The Social Security Administration cut more than 7,100 jobs early in the second Trump administration, its largest staffing reduction ever, while also closing six of its 10 regional offices and pushing more of its work online.
The scale of the Social Security Administration staff cuts matters now because the agency serves more than 60 million retired workers and provides disability benefits to 16 million people. For anyone trying to reach the agency, the changes landed in a single year: officials said in March 2025 that people would no longer be able to apply for benefits on the phone, then reversed that move a month later.
By June 2025, the agency had also removed key customer service metrics from its website, including phone wait times and disability claim processing times. At the same time, it expanded automated and artificial intelligence systems on its public phone lines, a shift that makes the service experience harder to measure even as the agency says it is modernizing.
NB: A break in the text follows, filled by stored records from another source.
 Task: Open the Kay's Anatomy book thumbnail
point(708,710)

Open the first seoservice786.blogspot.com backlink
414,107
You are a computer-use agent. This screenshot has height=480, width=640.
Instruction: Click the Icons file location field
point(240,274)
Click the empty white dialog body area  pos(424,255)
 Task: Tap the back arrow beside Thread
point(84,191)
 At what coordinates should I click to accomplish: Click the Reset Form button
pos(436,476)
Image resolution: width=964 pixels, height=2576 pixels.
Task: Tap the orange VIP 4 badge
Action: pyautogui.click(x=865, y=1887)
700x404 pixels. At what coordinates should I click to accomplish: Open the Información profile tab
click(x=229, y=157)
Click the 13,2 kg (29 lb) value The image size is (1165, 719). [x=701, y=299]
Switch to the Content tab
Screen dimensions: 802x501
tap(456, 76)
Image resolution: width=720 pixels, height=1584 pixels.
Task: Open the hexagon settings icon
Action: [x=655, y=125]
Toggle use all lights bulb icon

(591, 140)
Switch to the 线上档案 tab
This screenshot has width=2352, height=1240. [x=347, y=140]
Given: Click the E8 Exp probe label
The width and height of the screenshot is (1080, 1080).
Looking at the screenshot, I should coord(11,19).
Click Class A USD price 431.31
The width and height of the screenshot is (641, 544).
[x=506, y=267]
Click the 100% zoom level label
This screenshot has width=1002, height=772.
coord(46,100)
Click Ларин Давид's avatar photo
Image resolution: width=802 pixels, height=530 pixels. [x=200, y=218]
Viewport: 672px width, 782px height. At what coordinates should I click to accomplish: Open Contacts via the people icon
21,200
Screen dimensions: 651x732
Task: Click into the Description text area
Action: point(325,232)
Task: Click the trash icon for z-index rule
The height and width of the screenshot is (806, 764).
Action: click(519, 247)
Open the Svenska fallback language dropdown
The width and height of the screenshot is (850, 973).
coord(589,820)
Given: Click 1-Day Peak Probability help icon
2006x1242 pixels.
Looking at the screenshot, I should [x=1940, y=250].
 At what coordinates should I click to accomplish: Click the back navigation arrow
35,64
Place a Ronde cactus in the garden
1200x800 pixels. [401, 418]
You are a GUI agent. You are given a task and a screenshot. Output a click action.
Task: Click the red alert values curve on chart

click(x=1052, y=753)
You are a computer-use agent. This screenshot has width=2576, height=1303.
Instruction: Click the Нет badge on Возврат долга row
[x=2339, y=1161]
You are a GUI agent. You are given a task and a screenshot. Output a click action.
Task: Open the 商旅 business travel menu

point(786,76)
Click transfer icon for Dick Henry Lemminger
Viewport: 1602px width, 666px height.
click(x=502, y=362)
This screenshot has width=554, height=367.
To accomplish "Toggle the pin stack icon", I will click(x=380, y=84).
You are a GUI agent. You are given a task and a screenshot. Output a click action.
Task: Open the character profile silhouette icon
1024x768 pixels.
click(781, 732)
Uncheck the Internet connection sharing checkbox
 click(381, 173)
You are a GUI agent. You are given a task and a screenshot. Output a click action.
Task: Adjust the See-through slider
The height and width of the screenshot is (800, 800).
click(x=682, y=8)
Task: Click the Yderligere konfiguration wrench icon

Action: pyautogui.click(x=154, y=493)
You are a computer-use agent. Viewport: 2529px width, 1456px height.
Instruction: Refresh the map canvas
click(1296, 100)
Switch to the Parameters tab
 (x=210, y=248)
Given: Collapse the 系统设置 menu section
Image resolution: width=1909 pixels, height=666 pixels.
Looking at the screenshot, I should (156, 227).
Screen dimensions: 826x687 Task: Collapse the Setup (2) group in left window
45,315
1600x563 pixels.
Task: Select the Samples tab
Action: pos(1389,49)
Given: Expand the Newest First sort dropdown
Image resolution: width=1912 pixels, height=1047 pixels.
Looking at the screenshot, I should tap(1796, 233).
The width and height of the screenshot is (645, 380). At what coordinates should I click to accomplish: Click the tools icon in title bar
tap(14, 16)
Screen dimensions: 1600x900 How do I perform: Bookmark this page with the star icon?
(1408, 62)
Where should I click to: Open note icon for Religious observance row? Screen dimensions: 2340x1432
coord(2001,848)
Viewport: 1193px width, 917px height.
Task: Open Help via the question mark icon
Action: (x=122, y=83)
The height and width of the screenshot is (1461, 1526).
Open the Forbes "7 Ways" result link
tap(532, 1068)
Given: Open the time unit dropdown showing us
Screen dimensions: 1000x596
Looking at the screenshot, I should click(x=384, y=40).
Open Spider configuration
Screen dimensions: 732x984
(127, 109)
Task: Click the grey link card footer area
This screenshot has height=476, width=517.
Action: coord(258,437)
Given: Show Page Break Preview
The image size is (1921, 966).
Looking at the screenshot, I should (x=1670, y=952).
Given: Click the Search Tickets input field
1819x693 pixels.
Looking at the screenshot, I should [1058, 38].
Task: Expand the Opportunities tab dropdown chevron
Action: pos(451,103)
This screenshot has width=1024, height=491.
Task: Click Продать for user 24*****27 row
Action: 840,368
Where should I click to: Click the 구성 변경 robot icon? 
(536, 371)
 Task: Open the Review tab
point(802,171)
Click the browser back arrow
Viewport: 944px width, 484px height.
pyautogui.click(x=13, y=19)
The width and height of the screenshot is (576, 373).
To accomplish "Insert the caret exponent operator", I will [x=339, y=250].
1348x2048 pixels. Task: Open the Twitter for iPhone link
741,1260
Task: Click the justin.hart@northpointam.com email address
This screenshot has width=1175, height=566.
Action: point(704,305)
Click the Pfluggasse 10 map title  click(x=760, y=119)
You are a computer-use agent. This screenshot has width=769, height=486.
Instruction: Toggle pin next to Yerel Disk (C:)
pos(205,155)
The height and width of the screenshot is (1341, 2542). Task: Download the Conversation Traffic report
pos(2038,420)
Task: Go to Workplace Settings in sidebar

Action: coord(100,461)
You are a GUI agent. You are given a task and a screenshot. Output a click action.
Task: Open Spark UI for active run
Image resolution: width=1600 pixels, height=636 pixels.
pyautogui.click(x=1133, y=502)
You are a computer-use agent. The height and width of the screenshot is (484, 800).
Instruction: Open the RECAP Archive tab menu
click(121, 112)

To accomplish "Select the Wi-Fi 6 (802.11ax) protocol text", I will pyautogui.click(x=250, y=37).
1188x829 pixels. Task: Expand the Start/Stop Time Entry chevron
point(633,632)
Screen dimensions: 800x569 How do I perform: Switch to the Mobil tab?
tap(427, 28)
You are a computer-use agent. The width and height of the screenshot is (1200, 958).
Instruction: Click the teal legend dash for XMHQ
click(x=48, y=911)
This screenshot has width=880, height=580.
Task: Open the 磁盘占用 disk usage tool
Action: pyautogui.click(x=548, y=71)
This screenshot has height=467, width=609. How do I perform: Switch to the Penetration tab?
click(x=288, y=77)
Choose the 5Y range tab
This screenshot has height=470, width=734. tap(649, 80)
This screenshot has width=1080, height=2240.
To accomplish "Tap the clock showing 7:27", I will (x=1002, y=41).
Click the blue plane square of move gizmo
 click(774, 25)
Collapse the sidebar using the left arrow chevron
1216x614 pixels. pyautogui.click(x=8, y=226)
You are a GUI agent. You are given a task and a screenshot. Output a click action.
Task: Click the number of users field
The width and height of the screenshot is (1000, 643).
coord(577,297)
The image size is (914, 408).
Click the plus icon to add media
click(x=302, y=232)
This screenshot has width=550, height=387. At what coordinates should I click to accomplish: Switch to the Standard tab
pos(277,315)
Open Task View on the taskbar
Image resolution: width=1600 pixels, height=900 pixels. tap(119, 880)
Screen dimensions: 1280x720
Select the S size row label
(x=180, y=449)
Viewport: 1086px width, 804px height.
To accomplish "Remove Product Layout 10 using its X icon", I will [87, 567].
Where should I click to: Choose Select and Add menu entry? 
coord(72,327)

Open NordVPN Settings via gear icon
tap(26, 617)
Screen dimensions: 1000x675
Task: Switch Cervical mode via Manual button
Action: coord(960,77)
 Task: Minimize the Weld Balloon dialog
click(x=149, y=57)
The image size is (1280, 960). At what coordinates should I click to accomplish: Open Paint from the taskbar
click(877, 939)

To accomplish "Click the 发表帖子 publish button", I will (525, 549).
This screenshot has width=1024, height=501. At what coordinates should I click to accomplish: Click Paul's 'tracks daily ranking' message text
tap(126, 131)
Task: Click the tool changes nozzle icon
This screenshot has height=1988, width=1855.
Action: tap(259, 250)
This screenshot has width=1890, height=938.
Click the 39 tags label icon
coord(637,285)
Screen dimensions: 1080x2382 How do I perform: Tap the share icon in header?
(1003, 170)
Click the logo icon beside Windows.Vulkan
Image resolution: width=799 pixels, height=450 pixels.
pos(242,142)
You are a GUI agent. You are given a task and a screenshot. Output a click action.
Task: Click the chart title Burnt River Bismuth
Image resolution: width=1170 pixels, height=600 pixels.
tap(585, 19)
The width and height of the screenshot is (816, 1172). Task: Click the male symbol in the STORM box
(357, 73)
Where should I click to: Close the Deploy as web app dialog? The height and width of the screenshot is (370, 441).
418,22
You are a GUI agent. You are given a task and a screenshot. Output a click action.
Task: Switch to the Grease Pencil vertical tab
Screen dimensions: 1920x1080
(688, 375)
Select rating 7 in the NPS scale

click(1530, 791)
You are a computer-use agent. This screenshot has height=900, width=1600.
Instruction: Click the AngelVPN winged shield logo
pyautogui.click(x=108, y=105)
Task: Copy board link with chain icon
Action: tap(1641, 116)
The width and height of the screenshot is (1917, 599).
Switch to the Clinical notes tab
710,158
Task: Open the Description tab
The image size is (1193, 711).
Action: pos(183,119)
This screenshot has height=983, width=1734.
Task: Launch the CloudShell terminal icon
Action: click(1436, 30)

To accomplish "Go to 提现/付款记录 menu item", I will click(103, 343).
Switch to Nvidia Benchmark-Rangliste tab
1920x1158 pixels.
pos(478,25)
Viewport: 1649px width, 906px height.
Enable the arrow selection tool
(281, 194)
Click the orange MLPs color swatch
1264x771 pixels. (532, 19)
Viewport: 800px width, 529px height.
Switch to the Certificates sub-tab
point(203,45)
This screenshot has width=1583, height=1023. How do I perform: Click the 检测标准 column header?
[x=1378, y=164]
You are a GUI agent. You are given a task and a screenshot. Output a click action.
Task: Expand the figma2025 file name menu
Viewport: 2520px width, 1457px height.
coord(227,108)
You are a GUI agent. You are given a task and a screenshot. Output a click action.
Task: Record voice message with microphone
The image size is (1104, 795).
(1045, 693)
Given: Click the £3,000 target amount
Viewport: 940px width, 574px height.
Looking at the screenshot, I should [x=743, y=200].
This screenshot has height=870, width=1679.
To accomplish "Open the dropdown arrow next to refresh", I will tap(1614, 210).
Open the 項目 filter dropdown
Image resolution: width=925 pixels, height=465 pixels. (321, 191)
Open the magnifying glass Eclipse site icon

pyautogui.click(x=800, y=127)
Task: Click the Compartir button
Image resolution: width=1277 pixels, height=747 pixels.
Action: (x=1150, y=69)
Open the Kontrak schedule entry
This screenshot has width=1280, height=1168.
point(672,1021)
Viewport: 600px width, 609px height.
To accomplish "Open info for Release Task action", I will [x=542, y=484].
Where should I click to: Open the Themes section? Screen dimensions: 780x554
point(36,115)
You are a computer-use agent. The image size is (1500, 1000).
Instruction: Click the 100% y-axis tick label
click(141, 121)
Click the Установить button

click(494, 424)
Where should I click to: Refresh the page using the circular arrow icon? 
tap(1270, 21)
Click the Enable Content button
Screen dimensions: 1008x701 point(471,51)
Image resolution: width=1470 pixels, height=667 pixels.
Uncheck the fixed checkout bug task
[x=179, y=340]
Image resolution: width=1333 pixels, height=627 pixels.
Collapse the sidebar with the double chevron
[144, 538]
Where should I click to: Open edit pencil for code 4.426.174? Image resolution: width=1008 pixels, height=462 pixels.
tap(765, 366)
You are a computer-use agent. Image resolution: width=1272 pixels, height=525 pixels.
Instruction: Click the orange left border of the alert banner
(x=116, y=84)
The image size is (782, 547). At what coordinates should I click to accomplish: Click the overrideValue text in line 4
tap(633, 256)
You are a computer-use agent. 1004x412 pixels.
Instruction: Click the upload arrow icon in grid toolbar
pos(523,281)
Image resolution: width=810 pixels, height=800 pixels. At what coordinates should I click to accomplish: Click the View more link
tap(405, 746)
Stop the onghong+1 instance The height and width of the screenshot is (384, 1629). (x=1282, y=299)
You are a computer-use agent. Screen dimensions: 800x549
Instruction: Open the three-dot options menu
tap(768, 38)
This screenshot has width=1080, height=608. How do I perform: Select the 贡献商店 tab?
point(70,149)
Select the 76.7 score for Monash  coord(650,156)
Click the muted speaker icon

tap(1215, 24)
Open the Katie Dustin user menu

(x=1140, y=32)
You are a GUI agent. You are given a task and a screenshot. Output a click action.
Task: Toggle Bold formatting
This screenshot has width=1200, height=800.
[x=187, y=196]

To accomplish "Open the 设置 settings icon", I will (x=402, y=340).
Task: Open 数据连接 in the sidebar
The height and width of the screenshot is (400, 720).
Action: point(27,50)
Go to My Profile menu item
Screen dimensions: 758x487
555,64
That is the friction at the center of the overhaul. Social Security has spent years making more of its work digital, but disability claims were already hard to get approved before 2025, and the changes that year made the process even harder. Without public wait-time and processing data, applicants, advocates and lawmakers have less evidence to judge whether the cuts and automation are speeding things up or just making it harder to reach a human being.
The unanswered question is practical, not abstract: whether fewer workers, fewer regional offices and more machine-driven service will change benefit approval times or outcomes for people who depend on retirement, survivor, SSI and SSDI payments. The agency has already shown how quickly it can change course on phone access, and the next test is whether it can prove the new system works better than the one it replaced.